## Problem to work on
From the first line to the last, give the records again exactly and skip the pictures.

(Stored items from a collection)
....

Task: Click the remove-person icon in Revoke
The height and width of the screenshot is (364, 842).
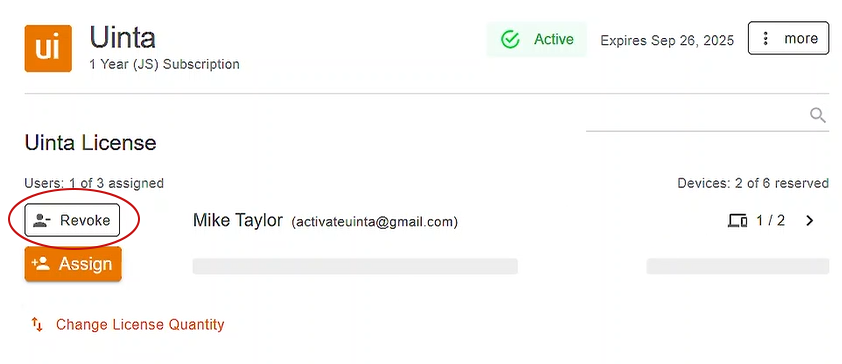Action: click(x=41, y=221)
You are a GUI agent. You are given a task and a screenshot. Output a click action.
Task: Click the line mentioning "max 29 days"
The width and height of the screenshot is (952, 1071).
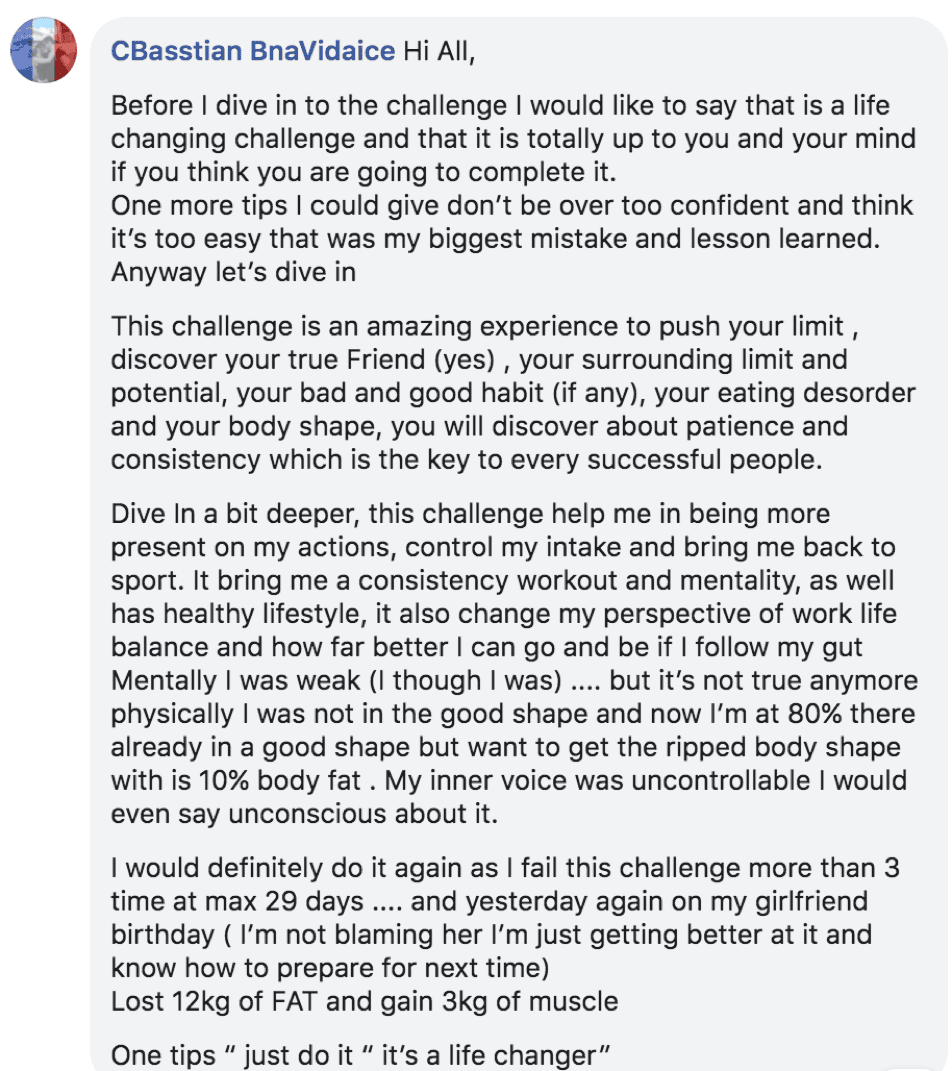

....

## Output
Task: Click the remove-person icon in Revoke
The height and width of the screenshot is (364, 842).
Action: click(x=41, y=221)
You are a GUI agent. You are given a task and a screenshot. Output a click action.
Task: Click the line mentioning "max 29 days"
The width and height of the screenshot is (952, 1071).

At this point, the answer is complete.